We must end the accounts of species here, for the sake of brevity. Not even discussed are the Holocene island-extinctions, such as those that impacted Sardinia and Cyprus (37), nor the regional collapse of many marine populations of for instance walrus in historical times. The overall picture should by now be evident—extinctions, megafaunal and otherwise, were staggered throughout the Holocene. It is indeed true that there occurred between the Preboreal and the dawn of written history, that is, from circa 10,000-3000 BP, something of a lull in their rate, both locally and continent-wide. It is not true that this lull constituted a full pause, such that those losses which occurred in the Late Pleistocene, and those that happened in historical times can be neatly delineated from each other. Within this interval we see the final of the Irish elk, the loss from Britain and the south of Europe of the extant elk, and the collapse of lions in all of Europe save Greece. Bison vanished from Scandinavia during the early Holocene and were in evident steep decline through most of their range already by the Mid-Holocene. Aurochs seem generally to have been a more adaptable species, remaining widespread until the early Bronze Age, when growing human populations and intensifying land-use seems finally to have prompted widespread range-contractions (39). The Holocene saw the loss of seabirds, large grazers, apex predators and island dwarfs. Its course was not, perhaps, as defined by the overflood of extinctions as was the end-Pleistocene, but it was marred by them, and at a rate far above the usual. Like the Late Pleistocene, but unlike the entire Cenozoic before it, the Holocene losses saw no replacement, only vacancies, save for those general niches filled by our own domestic livestock, and the workings of our axes and ards. 

Modernity

We come now to the final stage of our narrative, and with it, to the present day, and the years immediately preceding it. The Neolithic gave way to the Bronze Age, and the Bronze Age to the Iron. With the ending of the latter ended also prehistory as traditionally delineated, but the Holocene continued. Extinction continued. It is often said that we live in an age of extinctions, a statement which it is not our intention to dispute. What has hopefully been provided, however, is a measure of perspective. Over the course of this three-part series, we have traced the background, course and causes of the European extinctions, from first vanishings of the southern megafauna, 50,000 years ago, to the final vanishing of the great auk, less than 200 years ago.

- _Data_
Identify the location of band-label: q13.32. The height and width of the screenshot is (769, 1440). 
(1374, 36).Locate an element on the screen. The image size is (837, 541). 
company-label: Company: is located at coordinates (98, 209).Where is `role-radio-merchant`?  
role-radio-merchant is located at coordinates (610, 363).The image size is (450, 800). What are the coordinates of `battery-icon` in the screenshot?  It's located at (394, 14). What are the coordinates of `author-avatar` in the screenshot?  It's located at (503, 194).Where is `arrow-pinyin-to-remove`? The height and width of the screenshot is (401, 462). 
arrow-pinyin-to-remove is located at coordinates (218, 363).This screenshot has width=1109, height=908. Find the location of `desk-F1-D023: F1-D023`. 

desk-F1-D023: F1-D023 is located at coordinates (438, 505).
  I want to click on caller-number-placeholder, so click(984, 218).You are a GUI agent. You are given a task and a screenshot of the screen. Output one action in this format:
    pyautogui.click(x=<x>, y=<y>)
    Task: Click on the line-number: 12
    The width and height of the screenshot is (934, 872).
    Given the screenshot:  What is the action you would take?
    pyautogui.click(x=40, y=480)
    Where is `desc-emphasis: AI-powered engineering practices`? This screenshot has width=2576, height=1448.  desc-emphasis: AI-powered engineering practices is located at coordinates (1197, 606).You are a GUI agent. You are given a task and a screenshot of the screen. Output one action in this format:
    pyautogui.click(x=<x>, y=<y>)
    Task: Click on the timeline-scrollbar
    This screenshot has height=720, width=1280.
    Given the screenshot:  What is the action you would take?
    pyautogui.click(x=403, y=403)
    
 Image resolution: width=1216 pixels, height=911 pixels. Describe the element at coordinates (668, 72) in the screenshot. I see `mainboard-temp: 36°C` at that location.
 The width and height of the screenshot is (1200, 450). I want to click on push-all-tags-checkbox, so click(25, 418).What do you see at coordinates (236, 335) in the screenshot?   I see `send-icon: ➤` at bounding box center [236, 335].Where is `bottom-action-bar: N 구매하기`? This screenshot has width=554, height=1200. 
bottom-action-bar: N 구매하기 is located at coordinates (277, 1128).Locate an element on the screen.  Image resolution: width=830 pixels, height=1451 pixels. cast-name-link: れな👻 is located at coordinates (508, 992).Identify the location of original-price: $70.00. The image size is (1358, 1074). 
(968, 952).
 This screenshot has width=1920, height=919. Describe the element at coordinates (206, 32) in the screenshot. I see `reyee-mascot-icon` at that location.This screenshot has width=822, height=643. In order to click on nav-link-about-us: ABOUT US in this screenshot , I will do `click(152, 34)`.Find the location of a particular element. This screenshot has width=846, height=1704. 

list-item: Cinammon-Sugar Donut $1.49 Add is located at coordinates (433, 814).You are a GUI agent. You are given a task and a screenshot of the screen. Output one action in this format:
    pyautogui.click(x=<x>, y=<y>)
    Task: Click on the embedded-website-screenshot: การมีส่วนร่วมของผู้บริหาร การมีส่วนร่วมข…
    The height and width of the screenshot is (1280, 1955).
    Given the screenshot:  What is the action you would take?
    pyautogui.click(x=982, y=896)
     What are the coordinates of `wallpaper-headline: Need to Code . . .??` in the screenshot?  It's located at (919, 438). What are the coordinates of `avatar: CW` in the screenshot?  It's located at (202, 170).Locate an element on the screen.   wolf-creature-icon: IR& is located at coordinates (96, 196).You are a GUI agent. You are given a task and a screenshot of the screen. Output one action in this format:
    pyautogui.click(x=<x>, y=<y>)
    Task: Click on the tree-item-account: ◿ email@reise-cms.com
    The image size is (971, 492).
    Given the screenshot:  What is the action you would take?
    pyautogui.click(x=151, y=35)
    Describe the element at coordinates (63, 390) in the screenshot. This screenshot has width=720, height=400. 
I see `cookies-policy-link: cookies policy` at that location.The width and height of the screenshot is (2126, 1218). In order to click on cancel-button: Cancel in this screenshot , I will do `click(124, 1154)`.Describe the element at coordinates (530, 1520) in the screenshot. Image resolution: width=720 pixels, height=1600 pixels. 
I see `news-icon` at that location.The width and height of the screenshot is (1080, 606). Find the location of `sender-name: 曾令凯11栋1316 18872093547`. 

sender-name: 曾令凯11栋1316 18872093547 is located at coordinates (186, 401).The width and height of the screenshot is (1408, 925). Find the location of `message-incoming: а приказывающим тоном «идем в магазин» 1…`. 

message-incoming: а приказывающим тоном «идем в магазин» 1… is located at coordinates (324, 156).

- _Task item 1_
According to the passage on European extinctions, until what period did aurochs remain widespread?
- _Task item 2_
Resume the account of European extinctions, picking up after its last sentence about the great auk.

- _Task output 1_
Until the early Bronze Age.

- _Task output 2_
We will not here attempt a deep exploration of the modern extinctions, though they pertain to the age of the Holocene. That is the material of another article. Of several. In part, this is due to our improved records, letting us follow more closely the exact causes and quantities of recent losses. In part, it is because the partial lull of extinctions seen through much of the Holocene has ended. Dramatic and consequential as the loss of the mammoth and the sabretooth was, the number of species now threatened is larger still by an order of magnitude. Slowly, persistently, the process of extinction has worked its way down the chain of life, starting with the spear and the lion, ending with pesticide and the meadow-bee. In time, we will explore the transformations of the last few centuries in far greater detail, the burgeoning of the human population, the advent of industry and the green revolution. For now, we have endeavoured to trace a line from the first coming of Man to his eventual dominance, from the initial vanishings in the European south, to the vast declines of species, great and small, that have swept and are still sweeping the continent. The phenomenon of extinction is not new, but it is forever.